[Saved entries]
═══

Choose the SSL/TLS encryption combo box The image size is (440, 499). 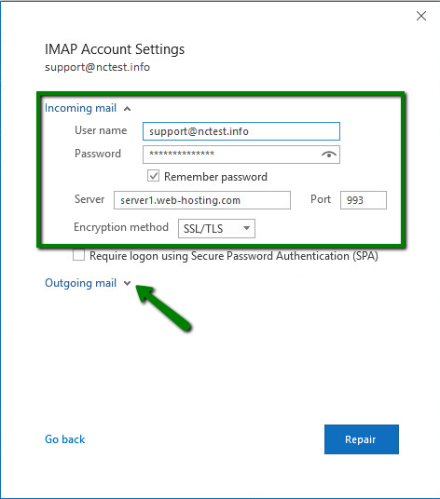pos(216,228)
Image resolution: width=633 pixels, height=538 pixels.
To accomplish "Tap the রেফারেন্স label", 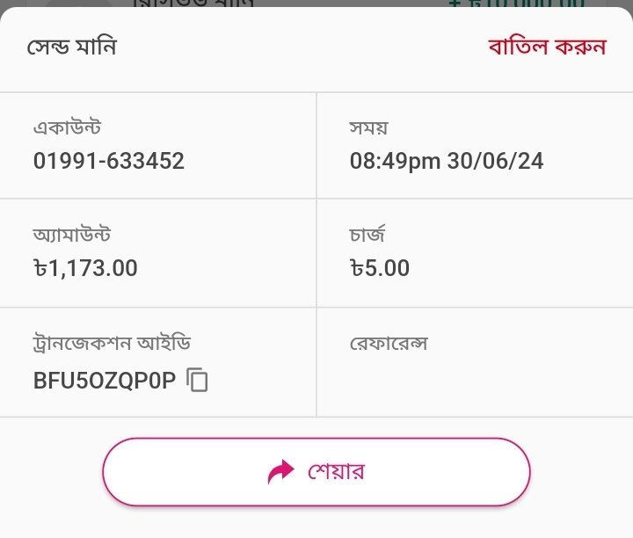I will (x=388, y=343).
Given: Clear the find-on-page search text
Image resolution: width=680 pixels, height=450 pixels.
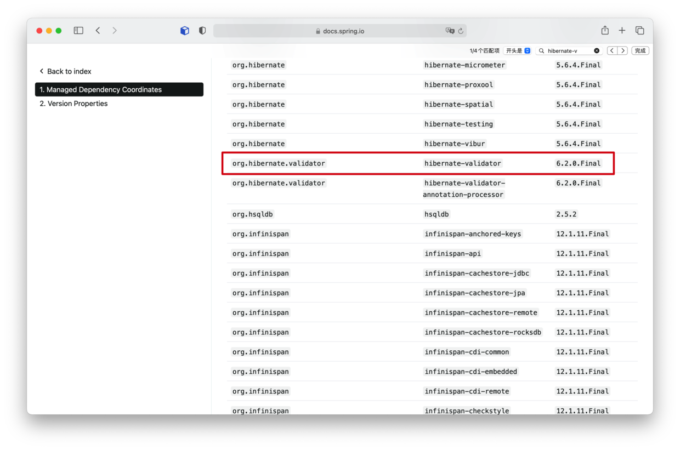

═══

Where in the records does the string "resolution" appear? Copy every line that has it.

- _Solution for this exercise_:
Image resolution: width=633 pixels, height=538 pixels.
Image resolution: width=680 pixels, height=450 pixels.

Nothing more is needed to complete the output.